One of the unstated assumptions among leftist intellectuals is that absent racism, different racial groups would have roughly equal outcomes. If statistics show that different racial groups have different outcomes, then racism must be afoot.
That was the assumpton that Emily Bazelon’s brought to her article on why she doesn’t like to call the police, especially on black people. Consider this passage:
The divide opens early in life: Black kids are far more likely to be suspended, expelled, and funneled into the juvenile justice system than nonblack kids. Again, the disparity can’t be explained by their behavior: It reflects the heavy hand of systemic bias.
The link leads to a Washington Post article on a 2012 U.S. Dept. of Education Civil Rights Survey showing that black students were disciplined more often than other racial groups. For example:
In a more focused analysis of school systems with more than 50,000 students enrolled, the data showed that African American students represented 24 percent of enrollment but 35 percent of arrests. White students accounted for 31 percent of enrollment and 21 percent of arrests. For Hispanic students, there was less of a disparity in arrests. They accounted for 34 percent of enrollment and 37 percent of arrests.
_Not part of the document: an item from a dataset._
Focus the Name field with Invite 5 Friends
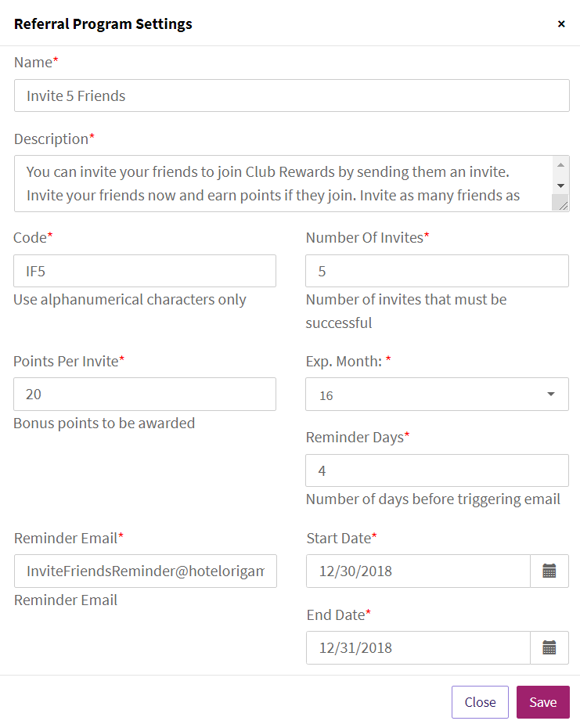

Yet the data from the survey does not reveal whether the different outcomes stem from student behavior or some “systemic bias.” It doesn’t show how many times students from various racial groups misbehaved—only the number of times they received some form of discipline for it. Bazelon assumes that students of all racial groups misbehave at equal rates and that unequal rates of discipline must reflect systemic bias—presumably the racism of the white officials who run those schools given the tone of the rest of her article.
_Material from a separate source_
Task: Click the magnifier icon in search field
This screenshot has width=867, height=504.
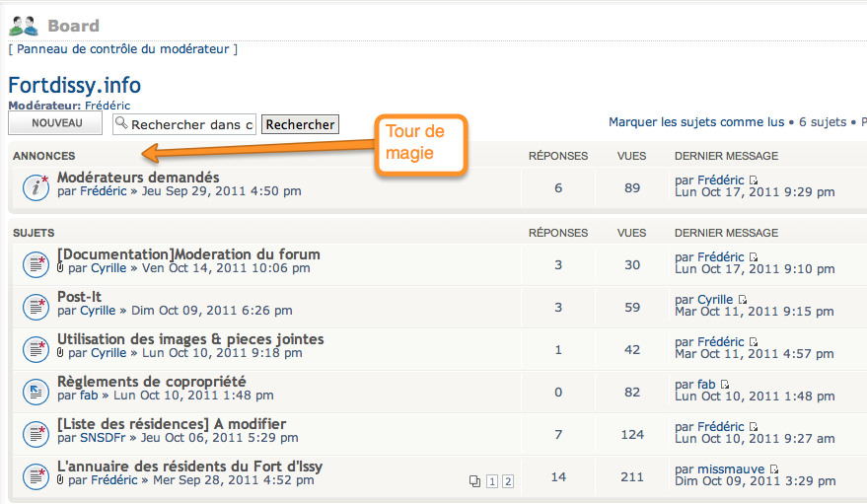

But the Post article actually throws some cold water on that theory which Bazelon might have noticed but for her ideological blinders:
Beyond police contact, the data show persisting disparities in out-of-school suspension. African Americans were more than 3½ times as likely to be suspended or expelled as white students, the data showed.
Black males stood out, with 20 percent being suspended from school during the 2009-10 school year. By comparison, 7 percent of white males, 9 percent of Hispanic males and 3 percent of Asian American males were removed from school for disciplinary offenses. (Italics added.)
So, let’s see if you buy this theory: The white racism that is systemic in the school system discriminates heavily against blacks, treats Hispanics only slightly worse that whites, and treats Asians the best of all.
Here’s another theory: The school system is actually run by racist Asians who, of course, treat Asians the best but for some reason have a disproportionate animus toward blacks.
And here’s a theory that’s a great deal more plausible: Students from different racial groups have not been misbehaving equally.
Digging down into the Dept. of Education data a bit reveals some other holes in the Bazelon’s “equality of misbehaving” assumption. Take, for example, Curie Metropolitan High School in Chicago. Below is the enrollment and discipline data of that school broken down by race from the Dept. of Education’s website:
Notice that with the exception of expulsions—of which there were only five—the pattern repeats itself. Black students are suspended at a rate higher relative to their rate of enrollment, while other races are suspended at rates similar to or below their rate of enrollment.
The reason I chose Curie Metropolitan High School is that systemic racism doesn’t seem to explain these results. At the time these data were taken in 2009-2010, Curie’s principal, Phillip C. Perry, was black, as was the CEO of Chicago Public Schools, Ron Huberman.
Economist Thomas Sowell has long pointed out that it is almost impossible to find different racial groups with equal outcomes. The norm through history is one of different groups having very different outcomes. But don’t expect the political left to acknowledge this any time soon.
CORRECTION: While Ron Huberman has a dark complexion he is not an African-American. He is, in fact, the son of Holocaust survivors. Sorry for the error.